Nixtla / neuralforecast

Scalable and user friendly neural :brain: forecasting algorithms.
https://nixtlaverse.nixtla.io/neuralforecast
Apache License 2.0
2.91k stars 333 forks source link

Own dataset form multivariate regression task #1068

Closed IKetchup closed 2 weeks ago

IKetchup commented 1 month ago

What happened + What you expected to happen

Hello, thank you for your amazing work. I would like to use it in my research with timeseries. I woud like to train a model to predict 3D timeseries from other differents 3D timeseries. My goal is to use timeseries of shape (batch_size, len_size, input_features) to predict differents timeseries of shape (batch_size, len_size, output_features) with input_features different from output_features (no commun features). Is it possible to do so as this type of problem is not exaclty seen as forcasting and if possible how should I start ? Thanks in advance

Versions / Dependencies

.

Reproduction script

.

Issue Severity

Low: It annoys or frustrates me.

elephaint commented 1 month ago

THanks for the kind words.

Technically NF should be able to handle this scenario but I don't think we currently have an algorithm that fully supports what you're trying to do. If I understand correctly, you want to use some set of features to predict another set of features, where both sets of features may or may not consist (partially?) of timeseries. If none of the features contain timeseries, obviously the best choice is to just treat this as a regression problem with multiple outputs. Then, you're better of not treating this as a forecasting problem.

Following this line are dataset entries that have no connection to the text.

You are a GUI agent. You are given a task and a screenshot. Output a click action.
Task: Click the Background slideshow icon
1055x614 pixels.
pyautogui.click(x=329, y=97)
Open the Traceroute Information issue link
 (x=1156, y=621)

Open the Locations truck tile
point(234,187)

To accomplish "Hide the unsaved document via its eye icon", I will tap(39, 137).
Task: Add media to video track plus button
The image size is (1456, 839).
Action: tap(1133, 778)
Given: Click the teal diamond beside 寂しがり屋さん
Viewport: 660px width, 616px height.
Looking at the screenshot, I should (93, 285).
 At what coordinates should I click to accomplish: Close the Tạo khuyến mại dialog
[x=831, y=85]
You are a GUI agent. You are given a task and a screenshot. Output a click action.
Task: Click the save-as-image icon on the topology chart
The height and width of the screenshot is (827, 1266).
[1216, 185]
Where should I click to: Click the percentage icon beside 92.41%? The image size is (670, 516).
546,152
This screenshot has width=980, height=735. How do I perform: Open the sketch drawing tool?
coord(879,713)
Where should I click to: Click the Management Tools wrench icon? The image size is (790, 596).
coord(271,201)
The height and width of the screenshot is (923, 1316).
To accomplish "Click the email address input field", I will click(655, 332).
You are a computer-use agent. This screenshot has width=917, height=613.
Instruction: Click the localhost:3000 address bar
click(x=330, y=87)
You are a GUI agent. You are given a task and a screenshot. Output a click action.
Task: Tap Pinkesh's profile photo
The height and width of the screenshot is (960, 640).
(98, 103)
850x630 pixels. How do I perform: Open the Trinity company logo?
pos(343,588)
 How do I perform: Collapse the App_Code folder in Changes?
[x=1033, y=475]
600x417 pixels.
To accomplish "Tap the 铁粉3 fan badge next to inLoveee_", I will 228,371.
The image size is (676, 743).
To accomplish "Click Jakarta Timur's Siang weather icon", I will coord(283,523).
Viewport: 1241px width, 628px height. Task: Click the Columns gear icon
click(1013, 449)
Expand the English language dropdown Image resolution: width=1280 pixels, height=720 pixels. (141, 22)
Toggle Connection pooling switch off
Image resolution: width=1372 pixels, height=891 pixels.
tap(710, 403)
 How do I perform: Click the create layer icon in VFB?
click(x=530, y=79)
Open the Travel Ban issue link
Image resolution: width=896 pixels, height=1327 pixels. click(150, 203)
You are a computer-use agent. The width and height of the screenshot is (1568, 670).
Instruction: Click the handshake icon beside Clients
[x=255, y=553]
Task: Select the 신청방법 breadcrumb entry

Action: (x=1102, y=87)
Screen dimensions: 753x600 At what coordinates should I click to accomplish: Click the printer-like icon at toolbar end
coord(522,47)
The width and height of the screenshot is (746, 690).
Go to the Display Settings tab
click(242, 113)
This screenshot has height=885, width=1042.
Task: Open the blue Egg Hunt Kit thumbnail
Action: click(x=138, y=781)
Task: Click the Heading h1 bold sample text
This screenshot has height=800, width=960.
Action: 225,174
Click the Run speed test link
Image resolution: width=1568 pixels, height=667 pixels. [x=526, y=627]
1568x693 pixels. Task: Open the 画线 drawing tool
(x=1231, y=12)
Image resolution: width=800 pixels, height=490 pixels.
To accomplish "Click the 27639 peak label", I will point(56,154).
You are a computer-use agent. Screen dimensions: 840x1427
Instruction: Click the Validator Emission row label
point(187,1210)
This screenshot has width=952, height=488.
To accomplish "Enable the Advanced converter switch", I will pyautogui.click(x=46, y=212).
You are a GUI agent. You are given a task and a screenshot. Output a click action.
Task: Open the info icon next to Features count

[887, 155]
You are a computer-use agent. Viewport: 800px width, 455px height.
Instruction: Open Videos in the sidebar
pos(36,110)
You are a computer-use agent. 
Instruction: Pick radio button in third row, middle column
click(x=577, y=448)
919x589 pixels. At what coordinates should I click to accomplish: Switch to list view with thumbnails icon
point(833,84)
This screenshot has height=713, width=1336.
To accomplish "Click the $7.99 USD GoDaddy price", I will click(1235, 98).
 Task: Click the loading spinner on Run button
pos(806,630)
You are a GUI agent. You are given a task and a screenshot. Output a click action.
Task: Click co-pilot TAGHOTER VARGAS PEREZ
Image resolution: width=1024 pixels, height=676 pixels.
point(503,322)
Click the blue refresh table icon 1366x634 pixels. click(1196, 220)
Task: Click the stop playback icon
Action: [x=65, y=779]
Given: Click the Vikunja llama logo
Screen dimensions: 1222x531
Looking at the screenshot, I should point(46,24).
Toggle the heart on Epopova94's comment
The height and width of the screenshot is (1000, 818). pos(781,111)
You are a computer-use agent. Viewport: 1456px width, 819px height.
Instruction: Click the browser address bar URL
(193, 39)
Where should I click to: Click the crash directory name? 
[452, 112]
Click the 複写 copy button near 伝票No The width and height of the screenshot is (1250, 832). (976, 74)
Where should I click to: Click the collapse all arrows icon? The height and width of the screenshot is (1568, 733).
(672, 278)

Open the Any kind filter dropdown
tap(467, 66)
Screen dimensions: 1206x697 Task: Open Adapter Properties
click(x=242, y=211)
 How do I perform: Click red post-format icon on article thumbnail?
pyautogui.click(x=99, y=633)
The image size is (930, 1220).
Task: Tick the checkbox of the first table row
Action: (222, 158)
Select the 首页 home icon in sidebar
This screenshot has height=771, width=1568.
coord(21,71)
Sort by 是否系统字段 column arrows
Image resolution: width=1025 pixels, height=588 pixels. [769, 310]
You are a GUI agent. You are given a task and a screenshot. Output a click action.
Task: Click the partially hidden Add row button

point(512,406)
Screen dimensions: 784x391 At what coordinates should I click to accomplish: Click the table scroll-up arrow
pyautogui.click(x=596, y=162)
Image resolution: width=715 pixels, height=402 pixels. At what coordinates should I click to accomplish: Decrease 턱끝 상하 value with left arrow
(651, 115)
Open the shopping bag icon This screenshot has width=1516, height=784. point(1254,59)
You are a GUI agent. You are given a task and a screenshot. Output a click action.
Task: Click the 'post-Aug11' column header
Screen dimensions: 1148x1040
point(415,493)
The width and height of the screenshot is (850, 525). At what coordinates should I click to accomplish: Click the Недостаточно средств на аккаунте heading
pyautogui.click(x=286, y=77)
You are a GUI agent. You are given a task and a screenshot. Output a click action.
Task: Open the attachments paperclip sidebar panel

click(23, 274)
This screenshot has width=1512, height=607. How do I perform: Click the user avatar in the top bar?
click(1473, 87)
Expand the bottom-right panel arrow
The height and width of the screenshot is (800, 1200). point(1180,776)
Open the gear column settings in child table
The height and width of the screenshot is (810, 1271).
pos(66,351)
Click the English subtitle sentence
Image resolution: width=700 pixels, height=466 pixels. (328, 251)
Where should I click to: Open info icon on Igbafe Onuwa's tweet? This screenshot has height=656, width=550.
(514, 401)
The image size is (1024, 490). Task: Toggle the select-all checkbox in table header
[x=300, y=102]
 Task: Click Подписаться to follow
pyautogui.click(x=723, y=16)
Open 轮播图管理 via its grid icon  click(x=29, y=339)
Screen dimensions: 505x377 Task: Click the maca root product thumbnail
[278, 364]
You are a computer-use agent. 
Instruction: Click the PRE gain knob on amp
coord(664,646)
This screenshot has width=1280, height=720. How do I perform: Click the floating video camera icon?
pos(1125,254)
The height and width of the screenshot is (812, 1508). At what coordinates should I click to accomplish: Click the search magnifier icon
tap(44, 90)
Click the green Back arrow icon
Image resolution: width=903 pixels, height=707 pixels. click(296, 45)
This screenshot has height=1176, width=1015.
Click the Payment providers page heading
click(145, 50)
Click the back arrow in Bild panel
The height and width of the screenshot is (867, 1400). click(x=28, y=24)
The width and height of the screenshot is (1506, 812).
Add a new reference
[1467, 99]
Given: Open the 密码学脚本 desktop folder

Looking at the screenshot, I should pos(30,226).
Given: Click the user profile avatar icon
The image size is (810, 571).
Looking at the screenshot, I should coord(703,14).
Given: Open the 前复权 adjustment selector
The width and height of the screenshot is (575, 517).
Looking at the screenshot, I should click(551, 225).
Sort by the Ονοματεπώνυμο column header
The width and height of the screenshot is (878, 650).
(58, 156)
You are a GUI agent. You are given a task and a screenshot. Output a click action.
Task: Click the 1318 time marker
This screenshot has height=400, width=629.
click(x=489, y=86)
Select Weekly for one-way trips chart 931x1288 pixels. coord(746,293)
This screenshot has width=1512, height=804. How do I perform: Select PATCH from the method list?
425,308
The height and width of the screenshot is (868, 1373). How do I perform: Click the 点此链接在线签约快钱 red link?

Now, if you do have timeseries that you want to forecast (the output features are timeseries values) you could implement this yourself in a model in NF; it needs to be a multivariate model (it consumes multiple timeseries / features and outputs multiple timeseries/features). However, since you want the input features/series different from the output features/series, you'd have to exclude the input series from the algorithm, and use a set of different exogenous features as input features. These input features would then serve to predict the output series. The issue is that we don't offer such a model at the moment - you'd need a multivariate model where you can also exclude the insample_y (i.e. the lagged target variables) in order to create a distinction between input- and output features. So, your best bet using a custom model in NF would be to:

  1. Follow our guide on adding a model.
  2. Start with a copy of TSMixerx.
  3. Remove the insample_y part of TSMixerx.
  4. Now, when training, create a dataset that contains exogenous features and time series targets. By having removed the insample_y part, the algorithm will not consider any (lagged) target variables in the training/prediction. This is what you want. It will only use the exogenous variables during training, and these variables can be completely distinct / not overlapping from the target. The target will be the time series targets. I think with this setup you will achieve what you want and at this moment it's the easiest way to do it with NF until we offer a multivariate model that allows to exclude insample_y by default (some of our univariate models do offer this functionality already, for example NHITS allows to set a hyperparameter exclude_insample_y = True, which will cause the lagged target variable to be ignored during training).

Hope this is a bit clear and let me know if this answers your question.

github-actions[bot] commented 2 weeks ago

This issue has been automatically closed because it has been awaiting a response for too long. When you have time to to work with the maintainers to resolve this issue, please post a new comment and it will be re-opened. If the issue has been locked for editing by the time you return to it, please open a new issue and reference this one.